Monday, February 22, 2016

Your Warm Up Needs Improvement


What is the first thing you do when you go to a gym?  Is it hop on the treadmill like everyone else and then grab your 10lb weights and crank out endless reps with no sense of control for the movement?  If so then you your warm up sucks and so does your programming, but no worries I am going to tell you how you can fix it.  Yes walking on a treadmill can be healthy for some people, but it does nothing to prepare your body for the workout you are about to perform.  The only thing a treadmill will do is assist you in walking or running since it pulls you along and depending on the fitness level of the person it may increase your heart rate.  After people get off the treadmill they immediately go into a workout of squats or some kind of weird thing on a bosu ball with a shake weight. 

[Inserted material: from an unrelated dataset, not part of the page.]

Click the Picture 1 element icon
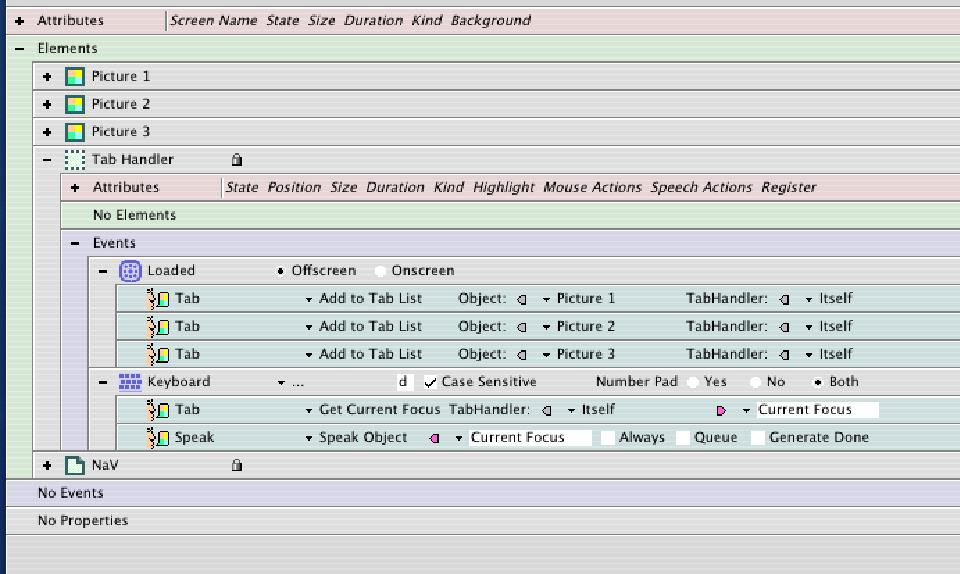 75,76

Think about the joints in your body and the way they bend and move.  At any time on the treadmill did your hips, knees, and ankles experience full ranges of motion?  No they did not.  What about the joints in your arms, back, and neck did they experience any full ranges of motion?  Once again the answer is no.  A warm up should include full ranges of motion to all the joints in your body this is how you properly prepare the body for the workout it is about to perform and prevent injury.  Joints need blood in order to perform properly and the best way to get blood flowing to the joints is by using movements that require full ranges of motion.  Focus on joint mobility movements and movement flow which is constantly moving your body freely in just about any range of motion you can think of.

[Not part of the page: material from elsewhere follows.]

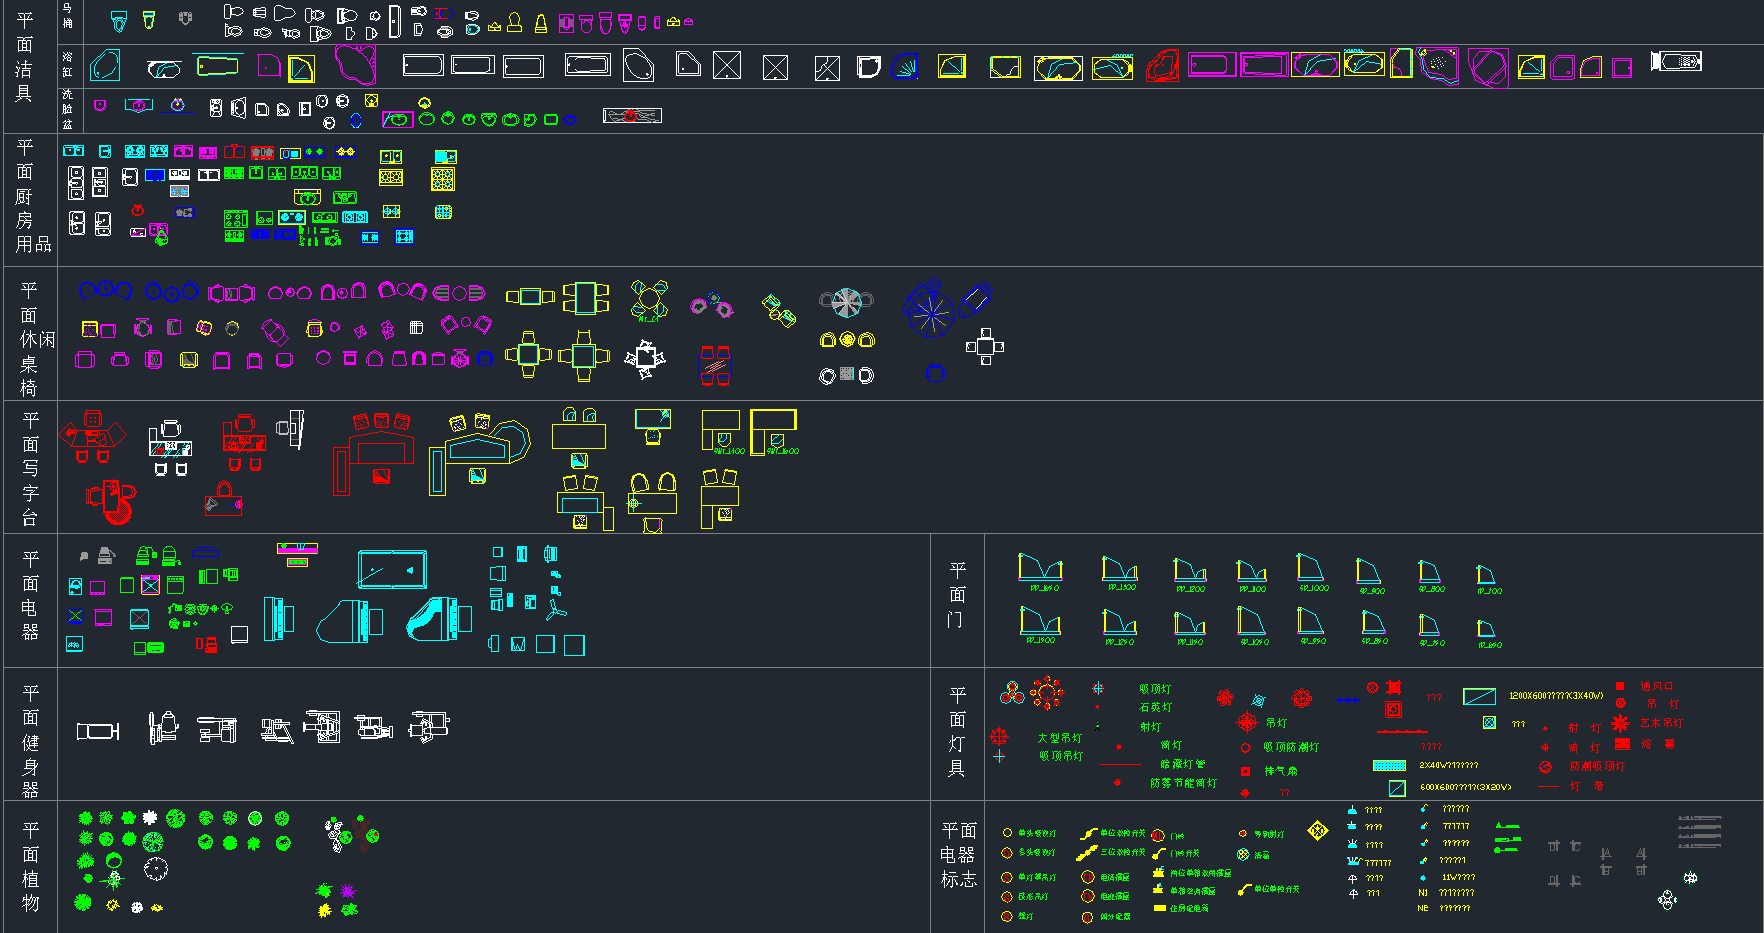The image size is (1764, 933).
Task: Click the 大型吊灯 text label
Action: 1059,738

Warm ups are also a time to work on your weak areas such as being tight in certain joints.  Can you do an overhead squat holding a stick overhead with your feet right against the wall going all the way down thighs to calves without the elbows bending, back bending, knees calving in, heels coming off the ground or falling backwards?  If not guess what you are an average American and your mobility sucks and needs work.  So why not take time in warm up to work on your mobility and improve your range motion.  Your body will be better prepared for the workout and you will also notice that your lifts will be better as well.   By taking time to work on your mobility in the beginning of each training session, your joints are going to feel better and you will also increase the longevity of your life by constantly working your joints through full ranges of motion.  Remember joints crave blood and the only way to do that is with movements that create full ranges of motion.  Otherwise the joint gets stiff and sore and that is when problems occur, hence why sitting all day is terrible.  If we were a smart health conscious society we would get rid of all the chairs, put are beds on the floor, and lower the toilet seats down to the floor as well.  This would force us to go through full ranges of motion each day without even thinking about it and it would be much better for our health.

So what joint mobility exercises should you be doing for your warm ups?  Well there are a lot of people with some great information about joint mobility movements.  Two people I highly recommend looking up is Steve Maxwell and Max Shank.  I listed some links on here to both of them below.  So in your warm ups take time and work on improving your mobility and if you do this on a consistent basis over time you will start to see your range of motion improve as well as having joints that feel better as well.  Treat joint mobility the same as flossing make it a habit of doing it every day!